• **DEINE AUFGABEN**
**a.** Übersetze diesen Satz aus dem Textauszug über das Woodstock der Blasmusik ins Englische: „Es braucht eben nicht Alkohol, um Spaß zu haben, sondern die richtige Atmosphäre!“
**b.** Wie viel kostete laut dem Textauszug ein Bier auf dem Festival?
**c.** Gib den Abschnitt des Textauszugs wortgetreu aus, der mit „Auch dass Woodstock“ beginnt und mit „Peace und Blasmusik!“ endet.

• **TEXTAUSZUG**
Als Erstes das altbekannte Klischee, dass Blasmusik und Bier Hand in Hand gehen. Ich würde lügen, wenn ich mir nicht auch das ein oder andere Bier gegönnt hätte. Trotzdem finde ich nicht, dass es immer Alkohol braucht für Blasmusik. So verbrachten wir tagsüber damit, einfach das Leben zu genießen und Blasmusik zu hören. Sei es bei einer der Bühnen auf dem Festivalgelände oder gemütlich am Fluss mit hunderten anderen Blasmusikern. Dabei saßen wir friedlich und nüchtern zusammen, genossen das Wetter und hörten den Musikern im Fluss beim Spielen zu. Außerdem trug der stolze Preis von 7,50€ pro Bier dazu bei, es gemäßigt anzugehen.

Den Sonntag verbrachten wir sogar komplett nüchtern, da wir abends noch heimgefahren sind. Das hielt uns aber nicht ab, bei den Kaisermusikanten, Vlado Kumpan oder den Fäaschtbänklern total abzugehen. Es braucht eben nicht Alkohol, um Spaß zu haben, sondern die richtige Atmosphäre! Und so eine Atmosphäre wie bei Woodstock gibt es einfach nirgendwo anders auf der Welt.

Auch dass Woodstock der sinfonischen Blasmusik „schadet“, kann ich überhaupt nicht nachvollziehen. Eher ist die Musik, die bei Woodstock gespielt wird, das Fundament für sinfonische Blasmusik. Gäbe es nämlich keine normalen Dorfvereine, die von Polkas und Märschen leben, gäbe es keine Möglichkeit für Musiker, sich weiterzuentwickeln. Und selbst wenn man solche Musik bis auf den Tod hasst, war es genau diese, die einen ermutigte, mehr zu wollen und besser zu werden. Woodstock ist dadurch kein großes Saufgelage voller „Uftata“-Musik. Woodstock ist der Kern jedes Blasmusikers. Das Fundament, die Motivation und die Besinnung, warum man Blasmusik spielt und liebt. Und das in einem Rahmen, in dem jeder auf Augenhöhe ist, miteinander lachen kann und alle friedlich sind. Oder wie es im Motto von Woodstock heißt: Love, Peace und Blasmusik!

• **ERFASSTE ANGABEN**
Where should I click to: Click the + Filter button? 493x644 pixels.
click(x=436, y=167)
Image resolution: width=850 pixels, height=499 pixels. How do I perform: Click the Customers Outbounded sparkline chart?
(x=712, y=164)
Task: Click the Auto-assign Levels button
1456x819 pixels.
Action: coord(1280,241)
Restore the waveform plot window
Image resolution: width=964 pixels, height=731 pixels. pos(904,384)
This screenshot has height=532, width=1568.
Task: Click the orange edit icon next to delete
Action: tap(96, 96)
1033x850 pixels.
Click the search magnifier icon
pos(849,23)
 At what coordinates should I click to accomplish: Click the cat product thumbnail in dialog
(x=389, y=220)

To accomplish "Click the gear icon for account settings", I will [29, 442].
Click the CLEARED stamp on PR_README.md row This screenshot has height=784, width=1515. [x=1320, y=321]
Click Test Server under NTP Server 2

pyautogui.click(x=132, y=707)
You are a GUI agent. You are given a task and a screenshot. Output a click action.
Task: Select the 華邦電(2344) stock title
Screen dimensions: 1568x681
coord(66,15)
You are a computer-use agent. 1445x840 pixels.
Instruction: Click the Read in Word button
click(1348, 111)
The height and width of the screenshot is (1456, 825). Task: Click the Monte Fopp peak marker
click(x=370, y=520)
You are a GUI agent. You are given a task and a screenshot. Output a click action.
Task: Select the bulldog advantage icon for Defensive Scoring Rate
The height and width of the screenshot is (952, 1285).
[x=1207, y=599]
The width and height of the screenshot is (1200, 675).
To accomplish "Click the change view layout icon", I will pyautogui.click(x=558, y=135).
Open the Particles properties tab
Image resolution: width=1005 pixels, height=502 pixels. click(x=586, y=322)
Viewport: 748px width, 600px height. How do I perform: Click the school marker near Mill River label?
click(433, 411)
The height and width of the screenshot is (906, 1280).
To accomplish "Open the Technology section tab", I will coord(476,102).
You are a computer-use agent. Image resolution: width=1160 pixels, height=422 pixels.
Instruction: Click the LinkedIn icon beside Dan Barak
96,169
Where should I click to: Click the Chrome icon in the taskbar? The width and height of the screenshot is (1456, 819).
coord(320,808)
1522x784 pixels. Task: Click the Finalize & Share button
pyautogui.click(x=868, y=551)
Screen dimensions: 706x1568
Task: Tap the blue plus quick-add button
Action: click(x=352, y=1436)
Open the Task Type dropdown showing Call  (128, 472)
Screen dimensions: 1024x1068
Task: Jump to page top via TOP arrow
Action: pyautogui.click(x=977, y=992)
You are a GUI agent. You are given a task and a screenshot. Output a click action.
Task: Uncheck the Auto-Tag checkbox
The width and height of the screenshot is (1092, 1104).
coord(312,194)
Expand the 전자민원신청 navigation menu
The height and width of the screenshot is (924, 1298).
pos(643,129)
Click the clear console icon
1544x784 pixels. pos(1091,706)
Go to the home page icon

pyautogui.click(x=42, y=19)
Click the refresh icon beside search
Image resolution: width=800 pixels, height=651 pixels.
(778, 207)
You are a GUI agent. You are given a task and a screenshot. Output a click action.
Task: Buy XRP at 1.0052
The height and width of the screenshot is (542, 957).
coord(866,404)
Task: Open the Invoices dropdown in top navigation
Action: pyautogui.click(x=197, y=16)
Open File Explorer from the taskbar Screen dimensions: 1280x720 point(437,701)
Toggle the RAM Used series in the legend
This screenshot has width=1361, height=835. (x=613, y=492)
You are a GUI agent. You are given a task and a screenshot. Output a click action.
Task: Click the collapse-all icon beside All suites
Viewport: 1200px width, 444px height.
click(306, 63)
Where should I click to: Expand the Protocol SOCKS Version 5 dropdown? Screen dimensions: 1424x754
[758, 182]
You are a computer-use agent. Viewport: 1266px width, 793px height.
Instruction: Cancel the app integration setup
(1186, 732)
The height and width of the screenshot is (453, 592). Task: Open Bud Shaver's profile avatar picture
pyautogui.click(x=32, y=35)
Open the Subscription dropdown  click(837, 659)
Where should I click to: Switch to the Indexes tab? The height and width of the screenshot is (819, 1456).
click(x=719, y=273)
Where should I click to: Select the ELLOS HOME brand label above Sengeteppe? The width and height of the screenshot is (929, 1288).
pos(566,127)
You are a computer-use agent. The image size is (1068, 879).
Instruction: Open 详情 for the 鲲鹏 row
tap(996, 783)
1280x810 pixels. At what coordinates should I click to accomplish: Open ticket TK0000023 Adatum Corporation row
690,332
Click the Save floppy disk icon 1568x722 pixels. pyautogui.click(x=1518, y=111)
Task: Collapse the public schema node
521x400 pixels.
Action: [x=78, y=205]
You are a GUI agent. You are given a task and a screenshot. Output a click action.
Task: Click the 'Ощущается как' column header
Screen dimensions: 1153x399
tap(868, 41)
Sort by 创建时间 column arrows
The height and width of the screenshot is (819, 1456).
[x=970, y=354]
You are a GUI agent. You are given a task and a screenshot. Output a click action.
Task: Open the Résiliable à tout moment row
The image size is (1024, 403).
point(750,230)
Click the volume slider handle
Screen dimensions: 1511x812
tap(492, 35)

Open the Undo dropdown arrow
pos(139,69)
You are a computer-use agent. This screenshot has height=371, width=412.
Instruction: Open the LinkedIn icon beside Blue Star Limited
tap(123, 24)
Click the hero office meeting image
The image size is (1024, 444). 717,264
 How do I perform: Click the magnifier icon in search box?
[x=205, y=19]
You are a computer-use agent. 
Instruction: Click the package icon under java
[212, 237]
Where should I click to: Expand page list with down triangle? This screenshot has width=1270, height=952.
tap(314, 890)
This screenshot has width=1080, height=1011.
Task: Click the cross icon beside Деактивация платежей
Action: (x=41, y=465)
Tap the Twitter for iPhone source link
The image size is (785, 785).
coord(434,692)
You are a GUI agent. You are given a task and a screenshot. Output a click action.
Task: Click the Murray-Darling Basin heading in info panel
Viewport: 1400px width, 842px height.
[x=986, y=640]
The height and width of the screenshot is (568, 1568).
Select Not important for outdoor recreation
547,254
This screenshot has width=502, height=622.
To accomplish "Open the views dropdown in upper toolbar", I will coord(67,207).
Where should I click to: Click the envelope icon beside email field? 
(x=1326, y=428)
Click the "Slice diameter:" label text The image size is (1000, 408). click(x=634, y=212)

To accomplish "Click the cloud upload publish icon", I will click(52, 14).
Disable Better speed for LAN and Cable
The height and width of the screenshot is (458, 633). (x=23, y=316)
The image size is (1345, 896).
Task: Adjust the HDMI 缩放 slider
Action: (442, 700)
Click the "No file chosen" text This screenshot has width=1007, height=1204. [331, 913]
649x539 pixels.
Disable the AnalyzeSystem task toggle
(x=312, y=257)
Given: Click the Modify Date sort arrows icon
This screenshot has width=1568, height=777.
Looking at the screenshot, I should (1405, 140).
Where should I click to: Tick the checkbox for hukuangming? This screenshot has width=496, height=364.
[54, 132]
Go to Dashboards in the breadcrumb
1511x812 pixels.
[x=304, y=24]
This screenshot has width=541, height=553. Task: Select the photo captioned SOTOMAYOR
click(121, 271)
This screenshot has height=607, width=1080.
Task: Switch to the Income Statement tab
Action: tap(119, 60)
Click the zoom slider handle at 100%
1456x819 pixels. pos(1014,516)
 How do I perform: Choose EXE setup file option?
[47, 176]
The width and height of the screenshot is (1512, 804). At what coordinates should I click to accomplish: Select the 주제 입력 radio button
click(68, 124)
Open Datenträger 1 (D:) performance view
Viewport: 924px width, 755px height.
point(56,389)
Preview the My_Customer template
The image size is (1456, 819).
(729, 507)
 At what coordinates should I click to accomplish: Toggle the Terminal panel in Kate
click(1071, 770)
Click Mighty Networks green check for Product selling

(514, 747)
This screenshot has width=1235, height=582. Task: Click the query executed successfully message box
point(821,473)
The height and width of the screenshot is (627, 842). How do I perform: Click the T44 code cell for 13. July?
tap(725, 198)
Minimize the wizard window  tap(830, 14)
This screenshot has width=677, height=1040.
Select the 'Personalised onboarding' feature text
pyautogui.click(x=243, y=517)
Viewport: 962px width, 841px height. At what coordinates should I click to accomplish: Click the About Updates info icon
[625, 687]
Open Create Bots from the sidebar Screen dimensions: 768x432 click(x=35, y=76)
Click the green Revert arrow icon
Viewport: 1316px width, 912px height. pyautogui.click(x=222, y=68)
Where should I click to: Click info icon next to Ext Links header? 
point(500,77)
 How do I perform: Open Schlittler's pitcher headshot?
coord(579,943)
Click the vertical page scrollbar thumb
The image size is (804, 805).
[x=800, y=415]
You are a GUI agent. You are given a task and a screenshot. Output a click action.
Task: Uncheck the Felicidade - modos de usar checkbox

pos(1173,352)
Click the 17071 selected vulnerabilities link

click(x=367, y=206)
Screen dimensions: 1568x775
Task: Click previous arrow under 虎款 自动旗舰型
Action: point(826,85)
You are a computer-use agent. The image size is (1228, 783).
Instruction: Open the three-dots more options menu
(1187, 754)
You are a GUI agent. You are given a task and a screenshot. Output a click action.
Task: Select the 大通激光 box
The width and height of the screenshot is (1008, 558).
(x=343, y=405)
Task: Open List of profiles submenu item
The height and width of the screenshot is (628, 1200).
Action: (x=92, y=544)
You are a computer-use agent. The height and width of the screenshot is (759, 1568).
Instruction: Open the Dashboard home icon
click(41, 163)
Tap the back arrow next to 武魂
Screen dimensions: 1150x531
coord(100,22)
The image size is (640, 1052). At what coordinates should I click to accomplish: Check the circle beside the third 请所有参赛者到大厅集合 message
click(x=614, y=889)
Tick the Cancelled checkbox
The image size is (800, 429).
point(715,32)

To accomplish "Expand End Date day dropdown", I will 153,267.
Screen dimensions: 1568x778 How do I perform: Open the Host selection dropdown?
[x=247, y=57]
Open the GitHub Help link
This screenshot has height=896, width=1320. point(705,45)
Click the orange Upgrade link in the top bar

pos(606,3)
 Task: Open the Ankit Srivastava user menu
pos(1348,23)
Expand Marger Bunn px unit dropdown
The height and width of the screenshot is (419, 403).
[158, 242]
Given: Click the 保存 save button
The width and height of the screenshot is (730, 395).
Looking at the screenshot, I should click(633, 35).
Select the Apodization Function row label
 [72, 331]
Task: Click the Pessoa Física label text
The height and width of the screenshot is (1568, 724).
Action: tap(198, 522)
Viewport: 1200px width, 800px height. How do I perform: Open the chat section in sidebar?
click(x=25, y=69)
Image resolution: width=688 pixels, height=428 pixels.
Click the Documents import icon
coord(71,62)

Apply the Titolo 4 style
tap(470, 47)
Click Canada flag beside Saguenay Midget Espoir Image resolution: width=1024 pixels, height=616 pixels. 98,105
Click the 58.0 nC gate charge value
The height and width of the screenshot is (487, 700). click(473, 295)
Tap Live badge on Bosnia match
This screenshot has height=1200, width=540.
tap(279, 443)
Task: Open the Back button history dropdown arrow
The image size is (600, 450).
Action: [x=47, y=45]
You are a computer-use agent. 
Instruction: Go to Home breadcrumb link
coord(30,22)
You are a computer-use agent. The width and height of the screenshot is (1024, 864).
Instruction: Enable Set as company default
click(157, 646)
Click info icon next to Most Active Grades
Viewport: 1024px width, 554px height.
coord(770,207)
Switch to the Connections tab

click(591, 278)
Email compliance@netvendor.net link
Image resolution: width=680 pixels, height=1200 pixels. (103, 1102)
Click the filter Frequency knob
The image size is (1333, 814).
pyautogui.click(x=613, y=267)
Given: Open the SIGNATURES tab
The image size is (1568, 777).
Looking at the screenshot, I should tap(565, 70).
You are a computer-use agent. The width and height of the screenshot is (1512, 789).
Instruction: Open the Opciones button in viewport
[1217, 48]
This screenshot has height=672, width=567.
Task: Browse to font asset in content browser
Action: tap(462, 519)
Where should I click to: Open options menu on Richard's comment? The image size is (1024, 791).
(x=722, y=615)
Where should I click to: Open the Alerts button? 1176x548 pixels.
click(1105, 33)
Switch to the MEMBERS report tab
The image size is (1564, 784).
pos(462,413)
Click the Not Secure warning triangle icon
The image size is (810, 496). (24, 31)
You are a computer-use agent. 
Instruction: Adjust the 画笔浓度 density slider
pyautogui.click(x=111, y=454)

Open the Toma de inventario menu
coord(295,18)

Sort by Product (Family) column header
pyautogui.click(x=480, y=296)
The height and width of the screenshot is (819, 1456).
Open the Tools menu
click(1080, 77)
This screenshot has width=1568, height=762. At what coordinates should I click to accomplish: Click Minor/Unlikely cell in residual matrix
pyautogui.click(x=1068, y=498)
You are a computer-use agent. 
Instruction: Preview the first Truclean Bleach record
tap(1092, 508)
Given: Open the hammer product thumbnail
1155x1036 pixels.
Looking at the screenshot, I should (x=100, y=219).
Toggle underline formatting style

• **GEGEBENE ANTWORTEN**
**a.** You don't need alcohol to have fun, you need the right atmosphere!

**b.** Ein Bier kostete 7,50 €.

**c.**
Auch dass Woodstock der sinfonischen Blasmusik „schadet“, kann ich überhaupt nicht nachvollziehen. Eher ist die Musik, die bei Woodstock gespielt wird, das Fundament für sinfonische Blasmusik. Gäbe es nämlich keine normalen Dorfvereine, die von Polkas und Märschen leben, gäbe es keine Möglichkeit für Musiker, sich weiterzuentwickeln. Und selbst wenn man solche Musik bis auf den Tod hasst, war es genau diese, die einen ermutigte, mehr zu wollen und besser zu werden. Woodstock ist dadurch kein großes Saufgelage voller „Uftata“-Musik. Woodstock ist der Kern jedes Blasmusikers. Das Fundament, die Motivation und die Besinnung, warum man Blasmusik spielt und liebt. Und das in einem Rahmen, in dem jeder auf Augenhöhe ist, miteinander lachen kann und alle friedlich sind. Oder wie es im Motto von Woodstock heißt: Love, Peace und Blasmusik!